While the Byron Smith trial dominates the news this week, Morrison County Sheriff Michel Wetzel quietly delivered his annual report of crime statistics to the county board. The good news is that there was less crime in the county in 2013 than in 2012. The bad news is that law enforcement was still way too busy.
In 2013, 1,208 criminal incidents were reported compared to 1,375 in 2012, a 12 percent decline. The sheriff’s department had a clearance rate of 77 percent, compared to 70 percent the year before.
Complaints of assault dropped from 67 to 63 and every one of those cases was cleared. Murders dropped from six to one.
However, two disturbing statistics reveal a growing concern. The first is drugs. While marijuana complaints doubled to 42, complaints involving cocaine, crack and heroin went from a single complaint in 2012 to 15 in 2013. The county attorney’s office spent a good share of the past year prosecuting people allegedly involved in a heroin overdose death. While every illegal drug complaint was cleared by the Sheriff’s Department, including the 24 complaints involving the sale or possession of meth amphetamine (up two from the year before), it’s clear we are facing a drug problem.
A second big concern is that residential burglaries grew 27 percent. Thefts of 42 homes were reported compared to 33 in 2012. What’s frightening is that law enforcement was only able to solve 10 of them. Property crimes are the toughest to clear.
It’s much more likely that a drug bust will be solved, since it usually involves an undercover agent buying from a dealer. Too many of us don’t report illegal drug use, seeing it as a victimless crime — until it isn’t.

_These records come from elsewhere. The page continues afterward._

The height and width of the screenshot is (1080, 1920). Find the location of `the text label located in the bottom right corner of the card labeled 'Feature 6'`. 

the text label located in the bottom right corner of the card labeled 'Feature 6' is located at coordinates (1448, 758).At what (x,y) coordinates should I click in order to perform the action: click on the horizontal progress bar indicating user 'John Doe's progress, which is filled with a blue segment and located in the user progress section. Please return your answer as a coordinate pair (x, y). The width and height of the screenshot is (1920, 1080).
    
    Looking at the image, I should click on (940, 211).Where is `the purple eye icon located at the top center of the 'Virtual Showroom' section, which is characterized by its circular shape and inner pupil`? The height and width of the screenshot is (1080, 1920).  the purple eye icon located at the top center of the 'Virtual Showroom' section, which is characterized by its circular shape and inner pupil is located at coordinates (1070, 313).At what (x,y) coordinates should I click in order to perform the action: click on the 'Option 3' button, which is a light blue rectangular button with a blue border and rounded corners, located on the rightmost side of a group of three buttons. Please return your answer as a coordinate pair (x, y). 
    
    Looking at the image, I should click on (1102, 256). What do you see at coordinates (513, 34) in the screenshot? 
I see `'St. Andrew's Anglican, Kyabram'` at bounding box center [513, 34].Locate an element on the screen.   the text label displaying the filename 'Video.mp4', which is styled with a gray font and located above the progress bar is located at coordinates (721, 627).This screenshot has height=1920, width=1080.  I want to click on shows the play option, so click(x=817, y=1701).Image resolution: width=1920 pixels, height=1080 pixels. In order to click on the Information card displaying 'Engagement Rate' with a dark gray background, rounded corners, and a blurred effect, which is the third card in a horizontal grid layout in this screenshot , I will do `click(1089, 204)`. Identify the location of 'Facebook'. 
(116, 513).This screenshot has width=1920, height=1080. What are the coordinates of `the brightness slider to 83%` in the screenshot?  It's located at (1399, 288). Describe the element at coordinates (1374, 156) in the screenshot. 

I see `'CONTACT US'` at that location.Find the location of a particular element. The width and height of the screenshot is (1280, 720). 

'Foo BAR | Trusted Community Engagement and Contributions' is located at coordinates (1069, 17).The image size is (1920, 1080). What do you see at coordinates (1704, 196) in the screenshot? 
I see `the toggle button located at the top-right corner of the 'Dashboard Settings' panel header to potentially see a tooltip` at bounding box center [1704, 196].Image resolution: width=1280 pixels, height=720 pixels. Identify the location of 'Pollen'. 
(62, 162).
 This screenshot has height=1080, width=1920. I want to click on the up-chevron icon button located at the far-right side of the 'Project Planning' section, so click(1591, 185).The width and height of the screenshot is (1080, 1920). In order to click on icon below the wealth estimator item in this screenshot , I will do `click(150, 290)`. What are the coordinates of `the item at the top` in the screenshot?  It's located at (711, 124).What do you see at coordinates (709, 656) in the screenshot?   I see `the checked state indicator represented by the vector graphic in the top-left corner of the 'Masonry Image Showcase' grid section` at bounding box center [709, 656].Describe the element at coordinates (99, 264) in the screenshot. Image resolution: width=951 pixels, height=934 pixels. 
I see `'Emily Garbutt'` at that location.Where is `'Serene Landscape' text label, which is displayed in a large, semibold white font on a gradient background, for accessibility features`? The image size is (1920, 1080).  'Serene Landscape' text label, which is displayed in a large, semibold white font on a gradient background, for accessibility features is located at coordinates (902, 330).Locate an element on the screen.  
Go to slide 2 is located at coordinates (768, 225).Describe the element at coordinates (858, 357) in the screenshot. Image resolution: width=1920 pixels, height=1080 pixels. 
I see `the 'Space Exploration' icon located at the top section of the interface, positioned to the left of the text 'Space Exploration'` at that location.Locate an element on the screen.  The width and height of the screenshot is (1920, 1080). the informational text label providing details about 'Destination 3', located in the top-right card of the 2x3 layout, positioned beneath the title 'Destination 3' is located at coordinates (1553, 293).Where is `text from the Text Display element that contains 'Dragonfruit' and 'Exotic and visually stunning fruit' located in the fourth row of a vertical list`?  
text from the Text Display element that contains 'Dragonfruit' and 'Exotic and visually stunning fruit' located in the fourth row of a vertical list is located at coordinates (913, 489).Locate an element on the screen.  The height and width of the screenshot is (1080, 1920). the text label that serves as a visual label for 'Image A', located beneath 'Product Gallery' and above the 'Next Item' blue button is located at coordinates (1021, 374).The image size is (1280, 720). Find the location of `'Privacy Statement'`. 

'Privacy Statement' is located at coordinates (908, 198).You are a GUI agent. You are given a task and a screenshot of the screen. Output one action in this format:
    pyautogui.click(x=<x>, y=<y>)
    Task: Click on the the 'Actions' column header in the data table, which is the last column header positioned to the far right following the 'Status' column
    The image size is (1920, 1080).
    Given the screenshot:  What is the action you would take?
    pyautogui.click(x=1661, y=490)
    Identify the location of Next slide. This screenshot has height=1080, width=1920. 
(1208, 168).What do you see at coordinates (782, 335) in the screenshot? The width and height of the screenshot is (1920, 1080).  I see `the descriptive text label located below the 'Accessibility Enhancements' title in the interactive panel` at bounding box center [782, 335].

Law enforcement usually gets involved in investigating other crimes only after the fact, when a complaint is filed. It’s the rest of us that need to become more proactive. Someone needs to explain to our young people in ways they will take to heart that using highly addictive drugs will consume their willpower, causing them to commit crimes even against those they profess to love in order to get a chemical fix. That’s why the drugs are illegal.
As the drug scourge grows, the addicts become increasingly bold, and more homes are being invaded. Byron Smith was presumably one such victim in 2012 and in response took it upon himself to kill two intruders. Autopsy reports found that Nicholas Brady was clean while Haile Kifer may have been intoxicated on over-the-counter cough syrup and had residue from marijuana in her blood. We don’t know why they broke in, and won’t find out in this trial, which is limited to determining if Smith exceeded Minnesota law in defending his home. But regardless of what the jury decides next week, Smith perceived that he had become a crime victim in part because of a community drug problem that isn’t going away soon.
How many more victims will we have before we get serious about getting rid of drugs in Morrison County?